The new norms suggest that foreign banks with less than 20 branches also have to achieve 40% PSL like all other banks and up in a phased manner till the year to March 2020. These banks had a lower 32% target so far.
Jaideep Iyer, group president (financial management) with Yes Bank Ltd, said that the new norms are a boon to private sector banks like his as it allows banks to do commercial lending.
“For example we can now raise infrastructure bonds which are exempt from PSL but still use the money to lend to renewable energy. The lending can also be extended to sectors like warehousing for which there is an increase in demand. Social infrastructure is also a big sector which has many opportunities,” he said.
Social infrastructure has been defined by the RBI as loans up to Rs.5 crore per borrower for building schools, healthcare facilities, drinking water facilities and sanitation facilities in smaller centres. Renewable energy includes loans up to Rs.15 crore to borrowers for solar, biomass, wind, micro-hydel plants and for non-conventional energy-based public utilities like street lighting systems, and remote village electrification.
Purvesh Shelatkar, head of research at Bank of Baroda Capital Markets Ltd said the new norms are a boon for companies like Suzlon Energy Ltd and large private sector banks like HDFC Bank Ltd. “It is the best thing that could happen to the sector as a whole. Banks like HDFC which so far could not achieve their targets can now really motor along. I would go so far as to say that these new norms could lead to a re-rating for bank stocks, especially public sector ones because PSL lending, which was so far a drag on earnings, could now become a money spinner. Credit growth which is lagging in single digits could rise from 12% to 13% this fiscal just because of this,” said Shelatkar.
Suzlon chairman Tulsi Tanti called the move a “progressive,” one which would help India achieve energy security.
Even public sector banks, which so far had little trouble in fulfilling the RBI’s PSL targets, welcomed the move because it will give them more flexibility to achieve their targets.
Arun Tiwari, chairman and managing director at Union Bank of India, said the new norms by the inclusion of sectors like medium-sized enterprises and social infrastructure is in line with the current national priorities. “There are also small changes like PSL loans to micro, small and medium enterprises will continue to be classified as priority for three years which gives these companies enough leeway even if they grow bigger. Also, the classification of education loans have been liberalized,” said Tiwari.

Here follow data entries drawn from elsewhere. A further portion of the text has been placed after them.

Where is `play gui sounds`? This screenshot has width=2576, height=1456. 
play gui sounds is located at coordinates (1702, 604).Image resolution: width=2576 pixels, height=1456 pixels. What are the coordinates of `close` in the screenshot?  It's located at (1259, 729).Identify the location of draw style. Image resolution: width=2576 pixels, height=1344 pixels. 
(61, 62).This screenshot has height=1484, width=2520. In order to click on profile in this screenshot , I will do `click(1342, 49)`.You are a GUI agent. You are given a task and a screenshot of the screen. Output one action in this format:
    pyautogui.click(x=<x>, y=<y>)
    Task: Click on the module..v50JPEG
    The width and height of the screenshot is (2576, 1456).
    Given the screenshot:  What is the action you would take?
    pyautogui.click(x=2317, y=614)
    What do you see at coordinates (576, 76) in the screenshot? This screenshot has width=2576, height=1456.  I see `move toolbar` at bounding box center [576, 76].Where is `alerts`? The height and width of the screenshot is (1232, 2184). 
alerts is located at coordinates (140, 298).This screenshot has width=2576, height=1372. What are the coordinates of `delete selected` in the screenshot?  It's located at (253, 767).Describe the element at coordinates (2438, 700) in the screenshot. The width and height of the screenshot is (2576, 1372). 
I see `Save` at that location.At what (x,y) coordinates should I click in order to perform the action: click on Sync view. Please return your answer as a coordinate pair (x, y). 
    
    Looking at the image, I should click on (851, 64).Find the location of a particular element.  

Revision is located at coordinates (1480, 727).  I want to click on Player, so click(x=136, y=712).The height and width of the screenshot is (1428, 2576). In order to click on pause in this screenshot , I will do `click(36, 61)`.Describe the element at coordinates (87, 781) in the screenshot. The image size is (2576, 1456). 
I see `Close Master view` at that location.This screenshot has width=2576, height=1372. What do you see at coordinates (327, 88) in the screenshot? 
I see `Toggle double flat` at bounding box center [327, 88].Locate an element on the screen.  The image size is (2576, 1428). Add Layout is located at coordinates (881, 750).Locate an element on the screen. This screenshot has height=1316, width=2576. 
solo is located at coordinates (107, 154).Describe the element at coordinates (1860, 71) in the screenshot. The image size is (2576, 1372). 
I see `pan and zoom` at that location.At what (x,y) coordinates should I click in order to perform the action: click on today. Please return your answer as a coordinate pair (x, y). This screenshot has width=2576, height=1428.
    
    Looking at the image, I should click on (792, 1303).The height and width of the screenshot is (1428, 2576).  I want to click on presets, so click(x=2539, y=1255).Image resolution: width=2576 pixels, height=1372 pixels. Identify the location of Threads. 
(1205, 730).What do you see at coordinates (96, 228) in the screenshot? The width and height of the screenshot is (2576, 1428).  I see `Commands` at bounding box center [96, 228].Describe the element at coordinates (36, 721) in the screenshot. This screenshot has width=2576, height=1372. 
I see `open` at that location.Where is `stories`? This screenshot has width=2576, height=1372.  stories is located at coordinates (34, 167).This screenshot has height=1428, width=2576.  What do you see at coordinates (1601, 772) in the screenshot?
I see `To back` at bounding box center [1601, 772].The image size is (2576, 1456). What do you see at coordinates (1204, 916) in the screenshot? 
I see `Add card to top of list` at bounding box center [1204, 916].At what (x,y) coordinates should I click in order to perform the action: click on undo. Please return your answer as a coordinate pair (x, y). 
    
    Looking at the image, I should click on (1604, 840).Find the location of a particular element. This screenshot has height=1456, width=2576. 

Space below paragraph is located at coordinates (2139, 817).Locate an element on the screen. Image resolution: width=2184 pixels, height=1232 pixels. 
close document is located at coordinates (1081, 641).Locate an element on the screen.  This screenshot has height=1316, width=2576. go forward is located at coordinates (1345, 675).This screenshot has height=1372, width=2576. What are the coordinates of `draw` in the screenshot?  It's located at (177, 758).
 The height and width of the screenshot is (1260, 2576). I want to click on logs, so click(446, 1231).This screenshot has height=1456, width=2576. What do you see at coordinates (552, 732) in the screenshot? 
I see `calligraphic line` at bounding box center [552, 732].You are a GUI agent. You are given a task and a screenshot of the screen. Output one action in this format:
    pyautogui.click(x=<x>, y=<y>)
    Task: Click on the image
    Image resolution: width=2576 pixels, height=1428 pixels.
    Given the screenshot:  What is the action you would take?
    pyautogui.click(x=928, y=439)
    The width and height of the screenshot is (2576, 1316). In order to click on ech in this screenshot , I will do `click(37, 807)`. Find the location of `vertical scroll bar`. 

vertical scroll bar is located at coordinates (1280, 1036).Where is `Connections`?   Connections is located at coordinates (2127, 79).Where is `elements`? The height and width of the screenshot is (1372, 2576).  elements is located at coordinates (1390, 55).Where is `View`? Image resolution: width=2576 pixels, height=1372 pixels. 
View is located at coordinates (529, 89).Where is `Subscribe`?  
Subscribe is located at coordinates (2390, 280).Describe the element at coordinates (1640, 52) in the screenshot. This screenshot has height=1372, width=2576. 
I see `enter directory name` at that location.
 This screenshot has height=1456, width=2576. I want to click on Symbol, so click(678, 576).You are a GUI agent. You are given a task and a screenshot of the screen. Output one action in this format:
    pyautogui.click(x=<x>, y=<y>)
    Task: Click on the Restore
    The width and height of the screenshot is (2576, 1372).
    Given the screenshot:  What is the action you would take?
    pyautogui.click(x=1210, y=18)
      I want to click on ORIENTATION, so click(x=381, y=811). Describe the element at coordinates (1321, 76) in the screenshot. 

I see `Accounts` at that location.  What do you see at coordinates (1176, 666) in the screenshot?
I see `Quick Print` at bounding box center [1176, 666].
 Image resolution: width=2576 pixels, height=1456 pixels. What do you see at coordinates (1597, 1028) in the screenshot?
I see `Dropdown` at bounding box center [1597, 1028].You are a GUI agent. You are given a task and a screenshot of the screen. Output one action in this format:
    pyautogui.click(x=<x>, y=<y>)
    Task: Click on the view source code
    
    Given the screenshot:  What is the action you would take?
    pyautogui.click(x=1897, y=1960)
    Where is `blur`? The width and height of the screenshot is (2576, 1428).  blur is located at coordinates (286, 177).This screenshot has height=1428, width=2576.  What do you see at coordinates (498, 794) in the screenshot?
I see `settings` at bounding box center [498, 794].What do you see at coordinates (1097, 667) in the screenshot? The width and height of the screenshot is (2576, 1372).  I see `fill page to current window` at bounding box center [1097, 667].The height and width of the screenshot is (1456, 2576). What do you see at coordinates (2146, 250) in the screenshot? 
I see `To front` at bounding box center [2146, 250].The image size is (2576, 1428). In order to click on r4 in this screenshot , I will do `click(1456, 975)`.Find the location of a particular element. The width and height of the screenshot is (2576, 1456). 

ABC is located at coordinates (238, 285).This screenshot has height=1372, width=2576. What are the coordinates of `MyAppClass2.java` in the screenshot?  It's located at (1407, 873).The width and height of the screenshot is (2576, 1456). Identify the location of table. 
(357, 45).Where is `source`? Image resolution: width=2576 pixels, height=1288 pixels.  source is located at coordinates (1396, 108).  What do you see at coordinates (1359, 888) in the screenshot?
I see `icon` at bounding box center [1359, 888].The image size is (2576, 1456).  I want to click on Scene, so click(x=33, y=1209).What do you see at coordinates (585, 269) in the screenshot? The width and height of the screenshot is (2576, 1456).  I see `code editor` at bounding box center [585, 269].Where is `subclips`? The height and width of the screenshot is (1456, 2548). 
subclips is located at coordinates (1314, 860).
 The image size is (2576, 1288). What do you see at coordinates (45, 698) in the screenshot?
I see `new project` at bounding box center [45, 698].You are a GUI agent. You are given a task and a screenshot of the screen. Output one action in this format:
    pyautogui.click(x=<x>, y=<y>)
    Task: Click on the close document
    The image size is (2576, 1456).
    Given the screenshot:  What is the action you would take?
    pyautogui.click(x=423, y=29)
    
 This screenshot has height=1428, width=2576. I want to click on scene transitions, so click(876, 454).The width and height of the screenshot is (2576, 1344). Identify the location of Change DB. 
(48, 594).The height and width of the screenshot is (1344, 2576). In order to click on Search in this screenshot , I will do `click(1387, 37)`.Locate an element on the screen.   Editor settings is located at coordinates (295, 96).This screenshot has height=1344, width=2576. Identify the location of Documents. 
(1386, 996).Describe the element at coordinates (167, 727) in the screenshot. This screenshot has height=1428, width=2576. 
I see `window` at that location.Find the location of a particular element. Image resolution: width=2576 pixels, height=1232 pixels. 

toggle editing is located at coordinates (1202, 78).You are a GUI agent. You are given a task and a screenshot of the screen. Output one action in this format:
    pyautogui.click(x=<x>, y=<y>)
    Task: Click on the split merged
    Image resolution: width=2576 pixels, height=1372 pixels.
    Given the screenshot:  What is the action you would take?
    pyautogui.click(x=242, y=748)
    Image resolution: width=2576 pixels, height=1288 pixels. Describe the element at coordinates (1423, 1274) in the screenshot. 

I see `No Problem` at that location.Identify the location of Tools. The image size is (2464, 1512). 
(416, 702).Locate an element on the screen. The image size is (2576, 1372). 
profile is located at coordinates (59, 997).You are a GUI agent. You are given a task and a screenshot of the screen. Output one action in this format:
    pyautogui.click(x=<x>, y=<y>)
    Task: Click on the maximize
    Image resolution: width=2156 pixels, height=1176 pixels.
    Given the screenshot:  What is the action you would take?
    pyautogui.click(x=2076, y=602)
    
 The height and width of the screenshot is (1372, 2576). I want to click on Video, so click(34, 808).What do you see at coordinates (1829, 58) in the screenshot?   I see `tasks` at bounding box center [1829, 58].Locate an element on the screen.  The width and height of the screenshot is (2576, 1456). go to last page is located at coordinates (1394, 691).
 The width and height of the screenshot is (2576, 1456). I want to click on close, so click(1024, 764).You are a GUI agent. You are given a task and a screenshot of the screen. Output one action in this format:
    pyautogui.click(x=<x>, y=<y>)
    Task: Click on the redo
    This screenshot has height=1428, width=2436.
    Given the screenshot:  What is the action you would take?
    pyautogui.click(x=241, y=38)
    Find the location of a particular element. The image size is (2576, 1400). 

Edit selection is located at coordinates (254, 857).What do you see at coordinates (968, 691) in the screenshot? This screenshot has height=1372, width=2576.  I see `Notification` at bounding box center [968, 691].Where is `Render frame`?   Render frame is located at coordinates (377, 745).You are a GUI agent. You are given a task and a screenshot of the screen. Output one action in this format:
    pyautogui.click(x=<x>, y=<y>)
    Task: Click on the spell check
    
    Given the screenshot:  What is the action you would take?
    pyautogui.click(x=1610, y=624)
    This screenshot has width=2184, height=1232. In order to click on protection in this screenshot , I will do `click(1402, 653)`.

The new norms say that all education loans up to Rs.10 lakh irrespective of the sanctioned amount will be considered as eligible for priority sector.
However, Anuj Jain, assistant general manager at Care Ratings Ltd, said the micro classification of different sections could pose a problem for banks. For example, within the 40% PSL target, 18% is earmarked for agriculture of which 8% has to be lent to small and marginal farmers. Similarly lending to micro enterprises has to make up 7.5% of the PSL.
Tiwari acknowledged that achieving these smaller sub targets will be a challenge together with the fact that banks will have to calculate their net credit on a quarterly basis versus on an annual basis previously.